LGMLDec 21, 2018

Feature-Wise Bias Amplification

arXiv:1812.08999v252 citations
Originality Incremental advance
AI Analysis

This addresses bias in machine learning models, particularly for fairness-critical applications, by identifying and mitigating a specific form of bias, though it is incremental as it builds on existing bias mitigation methods.

The paper tackles bias amplification in classifiers, showing that gradient descent can overestimate weak features, leading to feature-wise bias amplification, and proposes feature selection algorithms that reduce bias without harming accuracy, sometimes eliminating it entirely while providing modest accuracy gains.

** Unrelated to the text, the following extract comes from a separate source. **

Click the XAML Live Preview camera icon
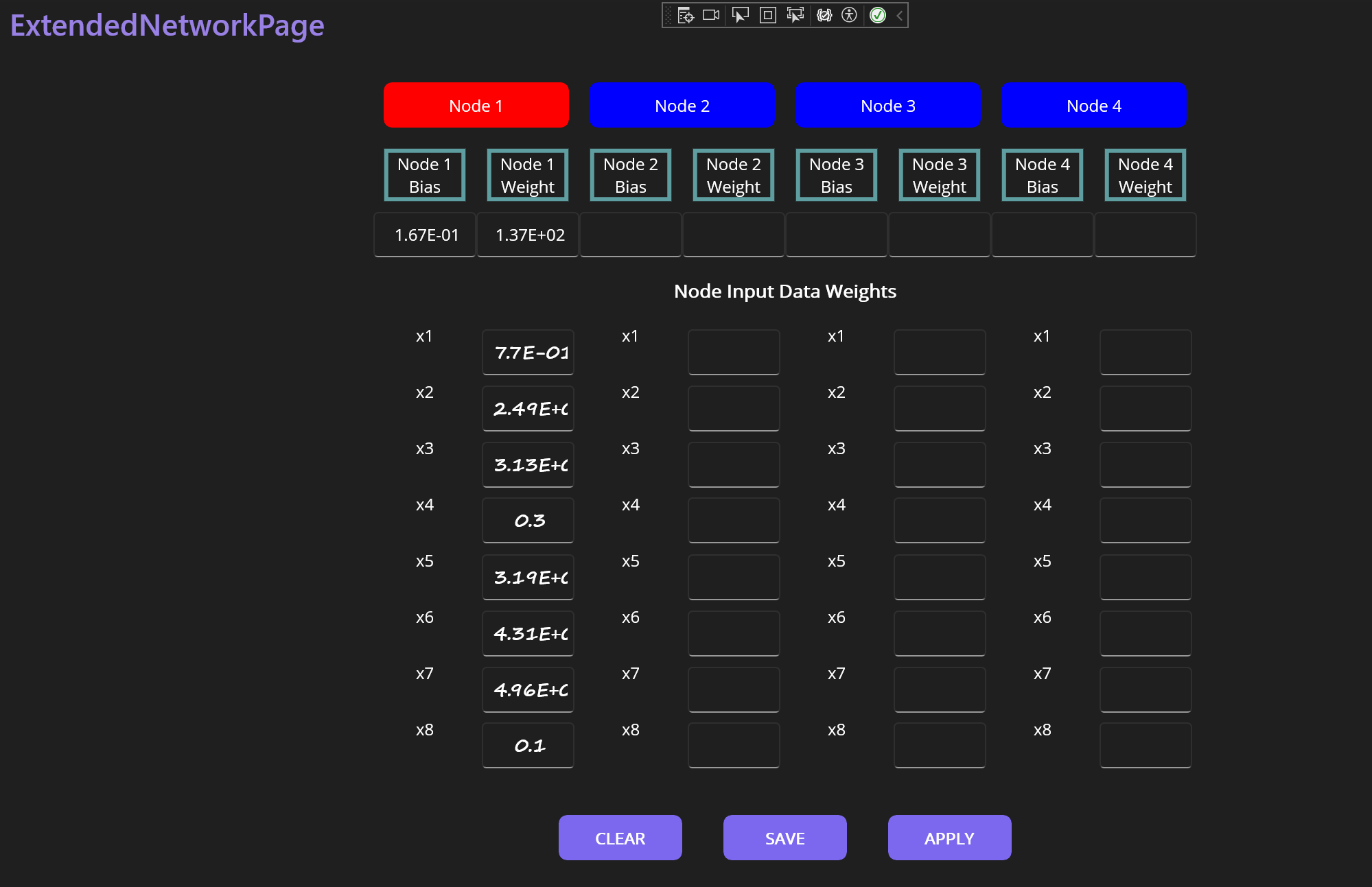This screenshot has width=1372, height=887. point(711,15)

We study the phenomenon of bias amplification in classifiers, wherein a machine learning model learns to predict classes with a greater disparity than the underlying ground truth. We demonstrate that bias amplification can arise via an inductive bias in gradient descent methods that results in the overestimation of the importance of moderately-predictive "weak" features if insufficient training data is available. This overestimation gives rise to feature-wise bias amplification -- a previously unreported form of bias that can be traced back to the features of a trained model. Through analysis and experiments, we show that while some bias cannot be mitigated without sacrificing accuracy, feature-wise bias amplification can be mitigated through targeted feature selection. We present two new feature selection algorithms for mitigating bias amplification in linear models, and show how they can be adapted to convolutional neural networks efficiently. Our experiments on synthetic and real data demonstrate that these algorithms consistently lead to reduced bias without harming accuracy, in some cases eliminating predictive bias altogether while providing modest gains in accuracy.